### EXERCISE DIRECTIONS
Starting at the line that contains "Given: Open first Learn more link about VNET", write out each line through the end of the data below, exactly as it stands. Skip any pictures.

### THE INPUT
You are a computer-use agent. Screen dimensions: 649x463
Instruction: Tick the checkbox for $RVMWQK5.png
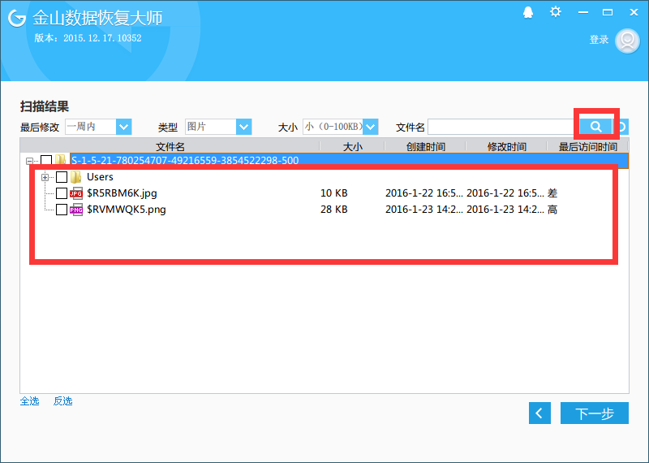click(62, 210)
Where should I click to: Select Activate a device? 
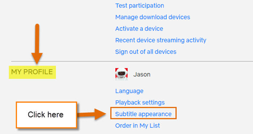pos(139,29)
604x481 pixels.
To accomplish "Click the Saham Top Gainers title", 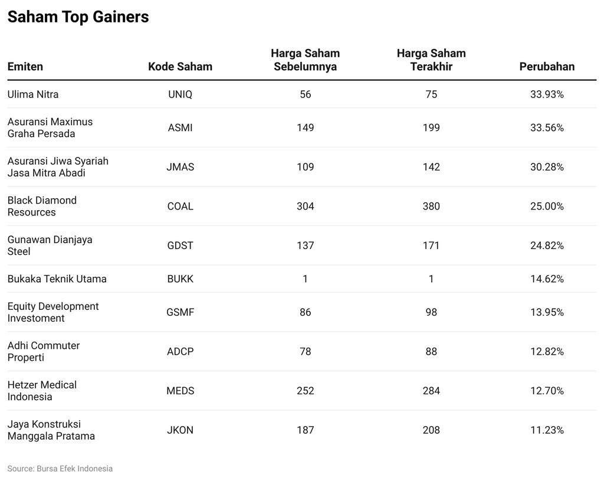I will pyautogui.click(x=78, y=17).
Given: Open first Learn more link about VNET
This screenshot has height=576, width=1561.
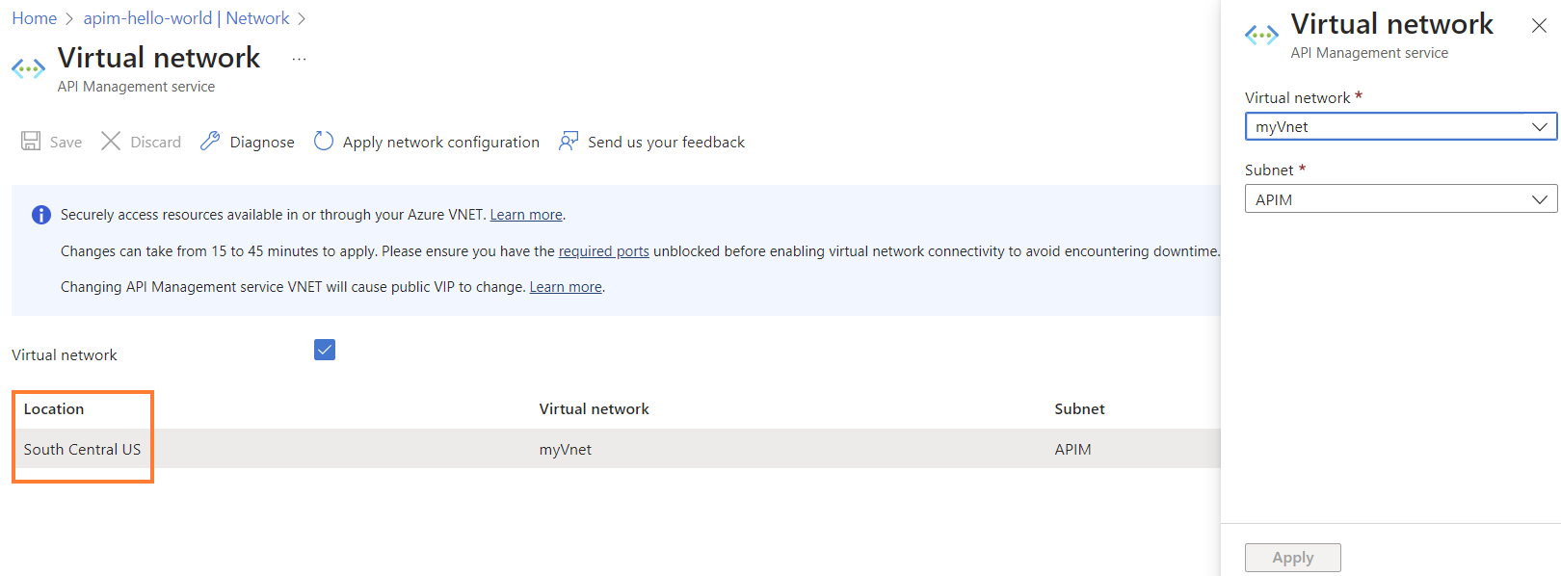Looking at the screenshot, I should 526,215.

### FINAL ANSWER
Given: Open first Learn more link about VNET
This screenshot has height=576, width=1561.
Looking at the screenshot, I should 526,215.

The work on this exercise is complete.